GIANYAR – Peternak di Banjar Timbul, Desa Pupuan, Kecamatan Tegallalang, Gianyar, kesulitan menjual sapi menjelang Idul Adha. Bahkan, harga pun ikut anjlok.
“Kalau pun ada tengkulak yang menawar, harganya sangat jauh di bawah standar. Sapi hidup ditawar Rp 42 ribu hingga Rp 43 ribu per kilogram,” ujar Agung, peternak sapi Bali di Banjar Timbul, Selasa (13/6/2023).
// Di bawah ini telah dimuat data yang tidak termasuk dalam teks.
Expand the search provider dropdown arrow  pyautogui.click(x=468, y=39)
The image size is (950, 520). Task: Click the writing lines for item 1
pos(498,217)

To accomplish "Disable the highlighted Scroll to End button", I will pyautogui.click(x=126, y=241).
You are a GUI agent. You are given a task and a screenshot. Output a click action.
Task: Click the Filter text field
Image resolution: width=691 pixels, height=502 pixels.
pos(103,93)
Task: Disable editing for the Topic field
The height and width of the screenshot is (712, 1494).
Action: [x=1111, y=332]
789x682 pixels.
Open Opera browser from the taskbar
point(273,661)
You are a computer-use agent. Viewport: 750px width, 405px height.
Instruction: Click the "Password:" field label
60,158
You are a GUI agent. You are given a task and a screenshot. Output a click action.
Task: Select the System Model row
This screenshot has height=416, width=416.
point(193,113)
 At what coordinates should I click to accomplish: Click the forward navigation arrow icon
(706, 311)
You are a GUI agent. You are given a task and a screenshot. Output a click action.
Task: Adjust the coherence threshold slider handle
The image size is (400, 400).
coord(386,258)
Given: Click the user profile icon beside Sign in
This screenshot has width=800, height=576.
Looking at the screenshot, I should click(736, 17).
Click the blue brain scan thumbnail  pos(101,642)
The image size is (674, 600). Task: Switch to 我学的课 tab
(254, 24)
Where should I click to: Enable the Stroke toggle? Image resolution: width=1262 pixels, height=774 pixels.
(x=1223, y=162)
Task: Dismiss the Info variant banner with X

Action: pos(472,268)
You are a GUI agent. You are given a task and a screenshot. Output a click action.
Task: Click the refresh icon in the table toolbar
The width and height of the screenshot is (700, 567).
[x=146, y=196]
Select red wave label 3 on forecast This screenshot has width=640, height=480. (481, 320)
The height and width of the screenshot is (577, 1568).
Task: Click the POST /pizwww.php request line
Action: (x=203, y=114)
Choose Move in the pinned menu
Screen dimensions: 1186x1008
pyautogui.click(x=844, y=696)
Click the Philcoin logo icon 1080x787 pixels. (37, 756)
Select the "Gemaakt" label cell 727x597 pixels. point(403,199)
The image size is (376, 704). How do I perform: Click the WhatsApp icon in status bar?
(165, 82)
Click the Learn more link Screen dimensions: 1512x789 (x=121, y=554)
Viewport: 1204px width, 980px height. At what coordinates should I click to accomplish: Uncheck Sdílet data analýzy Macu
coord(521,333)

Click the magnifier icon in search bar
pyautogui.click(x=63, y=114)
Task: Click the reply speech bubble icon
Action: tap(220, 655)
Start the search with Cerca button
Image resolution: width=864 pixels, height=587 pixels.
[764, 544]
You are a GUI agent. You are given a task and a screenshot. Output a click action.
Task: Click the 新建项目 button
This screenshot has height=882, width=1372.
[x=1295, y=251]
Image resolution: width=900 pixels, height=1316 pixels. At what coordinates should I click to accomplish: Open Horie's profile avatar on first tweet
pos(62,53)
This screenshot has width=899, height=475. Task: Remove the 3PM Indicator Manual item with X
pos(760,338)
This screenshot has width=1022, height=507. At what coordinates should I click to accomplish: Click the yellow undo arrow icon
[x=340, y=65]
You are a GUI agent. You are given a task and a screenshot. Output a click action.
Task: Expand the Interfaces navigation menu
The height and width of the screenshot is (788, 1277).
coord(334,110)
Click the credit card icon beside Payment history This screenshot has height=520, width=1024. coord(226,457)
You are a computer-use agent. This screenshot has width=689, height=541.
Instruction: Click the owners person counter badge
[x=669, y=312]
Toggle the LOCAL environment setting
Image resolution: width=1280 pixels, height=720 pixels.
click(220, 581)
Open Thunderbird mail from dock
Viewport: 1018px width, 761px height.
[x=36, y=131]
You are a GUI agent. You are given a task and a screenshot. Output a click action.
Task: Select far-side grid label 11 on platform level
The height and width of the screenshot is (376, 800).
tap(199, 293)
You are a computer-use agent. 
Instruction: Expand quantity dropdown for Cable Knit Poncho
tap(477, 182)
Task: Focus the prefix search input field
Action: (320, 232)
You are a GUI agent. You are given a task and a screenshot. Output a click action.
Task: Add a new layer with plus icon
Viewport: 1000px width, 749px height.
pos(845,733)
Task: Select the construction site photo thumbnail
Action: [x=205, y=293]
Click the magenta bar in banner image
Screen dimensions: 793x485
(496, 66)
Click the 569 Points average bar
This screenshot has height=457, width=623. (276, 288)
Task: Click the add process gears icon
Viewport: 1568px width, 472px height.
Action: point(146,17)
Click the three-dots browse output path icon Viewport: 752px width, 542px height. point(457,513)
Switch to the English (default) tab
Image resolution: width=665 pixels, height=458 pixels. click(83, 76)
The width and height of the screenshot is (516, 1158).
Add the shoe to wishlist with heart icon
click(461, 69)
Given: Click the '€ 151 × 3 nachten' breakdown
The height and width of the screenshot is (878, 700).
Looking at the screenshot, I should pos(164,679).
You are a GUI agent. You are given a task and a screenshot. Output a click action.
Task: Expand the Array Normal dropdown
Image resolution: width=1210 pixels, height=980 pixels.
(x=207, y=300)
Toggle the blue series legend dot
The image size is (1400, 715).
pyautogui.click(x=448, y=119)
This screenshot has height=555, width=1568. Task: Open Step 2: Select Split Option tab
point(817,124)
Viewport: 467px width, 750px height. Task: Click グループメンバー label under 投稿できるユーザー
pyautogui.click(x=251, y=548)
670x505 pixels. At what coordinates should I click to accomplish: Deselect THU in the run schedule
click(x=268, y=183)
Tahun sebelumnya menjelang Idul Adha, harga sapi siap sembelih mencapai Rp50 ribu per kilogramnya.
“Ya, harganya naik karena meningkatnya permintaan terhadap sapi siap sembelih,”ucapnya.
Agung bersama peternak lainnya mengaku tak bisa berbuat banyak. “Seharusnya Idul Adha bisa untung, tapi sekarang malah rugi,”ucapnya.
Kabid Peternakan Dinas Pertanian dan Peternakan Gianyar, Anak Agung Parwata mensinyalir ada dua faktor yang memengaruhi turunnya harga sapi potong. “Dari analisa kami, penyebabnya karena over produksi ternak sapi dan terbatasnya quota sapi potong ke luar Bali,” ujar Anak Agung Parwata.
Ia menyebutkan, populasi sapi di Gianyar tahun 2023 mencapai 36.000 ekor lebih, meningkat dibandingkan tahun sebelumnya, yaitu 31.600 ekor lebih. “Hal ini karena peternak sudah paham kesehatan sapi dan bebas penyakit seperti PMK,” ungkapnya.
Keluhan peternak sapi mendapat atensi Anggota Komisi VI DPR RI, I Nyoman Parta. Ia khawatir turunnya harga sapi disebabkan adanya permainan dari pihak tidak bertanggung jawab. “Khawatirnya bibit sapi dibeli kemudian dipelihara di daerah lain dan ikut dipasarkan jelang Idul Adha,” ujarnya.
Parta akan segera berkoordinasi dengan pihak terkait untuk mencari solusi terkait anjloknya harga sapi Bali di pasaran saat ini. (jay)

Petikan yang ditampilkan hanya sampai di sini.